Pili have previously been demonstrated to be antigenic, and have been found to confer protection when used as an intranasal vaccine in mice who were later challenged with Streptococcus pyogenes.. In a new JID paper, a different strategy is utilized, inserting the pili genes from the group B streptococcus into a non-pathogenic strain of bacterium commonly used as a probiotic, Lactococcus lactis, and using this recombinant strain as a live vaccine in mice.
The authors were most concerned with using the vaccine to protect neonates (as in humans, antibodies against GBS are transferred across the placenta to the fetus, and provide some measure of protection during the early months of life). Therefore, they immunized female mice with a subcutaneous dose of the recombinant Lactococcus, and then examined survival of their offspring following challenge with a lethal dose of S. agalactiae. They found that more than 70% of the mouse pups survived, which was similar to results obtained when a protein-based vaccine alone was used. Pups were also protected when the mothers were inoculated intranasally rather than subcutaneously, although a significantly higher dose was necessary to achieve protection.
S. agalactiae currently is controlled by screening women during the late stages of pregnancy. Women who test positive for the bacterium (which is carried asymptomatically in the vagina or rectum in up to 35% of healthy women) are given antibiotics during labor in order to prevent the transfer of the bacterium from the woman to the neonate during birth. This has been an effective intervention, but it has problems, including the risk of increasing antibiotic selection pressures; colonization with a resistant strain; and risk of transfer of the organism prior to birth (via ruptured membranes, for example).
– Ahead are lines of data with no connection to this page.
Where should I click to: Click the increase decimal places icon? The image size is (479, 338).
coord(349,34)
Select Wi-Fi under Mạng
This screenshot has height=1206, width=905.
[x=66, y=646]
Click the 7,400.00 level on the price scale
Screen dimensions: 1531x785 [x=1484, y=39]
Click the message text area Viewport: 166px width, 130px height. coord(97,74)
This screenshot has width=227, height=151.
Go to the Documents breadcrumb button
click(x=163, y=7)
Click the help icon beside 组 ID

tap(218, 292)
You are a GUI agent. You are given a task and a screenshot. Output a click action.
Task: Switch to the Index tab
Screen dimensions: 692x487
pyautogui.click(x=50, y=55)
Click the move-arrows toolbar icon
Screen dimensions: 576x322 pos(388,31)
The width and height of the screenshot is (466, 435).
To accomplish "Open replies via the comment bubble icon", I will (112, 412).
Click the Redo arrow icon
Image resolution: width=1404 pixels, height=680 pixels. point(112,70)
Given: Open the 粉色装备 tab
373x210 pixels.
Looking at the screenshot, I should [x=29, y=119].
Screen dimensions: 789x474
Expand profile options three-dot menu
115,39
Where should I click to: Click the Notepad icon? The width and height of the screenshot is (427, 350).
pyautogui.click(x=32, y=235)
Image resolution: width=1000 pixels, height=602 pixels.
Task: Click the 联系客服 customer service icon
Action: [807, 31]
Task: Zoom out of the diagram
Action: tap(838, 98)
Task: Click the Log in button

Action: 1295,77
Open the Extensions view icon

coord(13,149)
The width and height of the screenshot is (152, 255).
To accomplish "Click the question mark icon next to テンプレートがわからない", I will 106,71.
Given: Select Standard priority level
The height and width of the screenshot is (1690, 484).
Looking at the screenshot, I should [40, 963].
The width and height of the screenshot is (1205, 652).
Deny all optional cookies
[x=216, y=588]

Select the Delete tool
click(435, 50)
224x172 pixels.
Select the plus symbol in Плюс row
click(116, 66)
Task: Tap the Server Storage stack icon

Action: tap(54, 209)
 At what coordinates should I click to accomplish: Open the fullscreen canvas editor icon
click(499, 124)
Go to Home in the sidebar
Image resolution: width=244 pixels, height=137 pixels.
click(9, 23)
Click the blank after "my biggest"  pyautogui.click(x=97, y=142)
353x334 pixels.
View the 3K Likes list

Carriage can also be transient, meaning that although no S. agalactiae may be found upon routine screening, the woman may be infected at the time of birth. An effective vaccine could reduce a number of these risks, and more efficiently protect neonates from infection with this organism. Additionally, S. agalactiae also affects the elderly, diabetes patients, and others who are in some way immunocompromised, and a vaccine could also significantly reduce morbidity due to this bacterium in these risk groups as well. We’re still a way off from using this as a human vaccine, but these studies certainly show the advantage of having sequenced genomes, and how “fishing expeditions” can quickly move into the realm of hypothesis-driven science with clinical applications.
Buccato et al. 2006. Use of Lactococcus lactis expressing pili from group B streptococcus as a broad-coverage vaccine against streptococcal disease. Journal of Infectious Diseases. 194:331-40. Link.
Dramsi et al. 2006. Assembly and role of pili in group B streptococci. Molecular Microbiology. 60:1401-13. Link.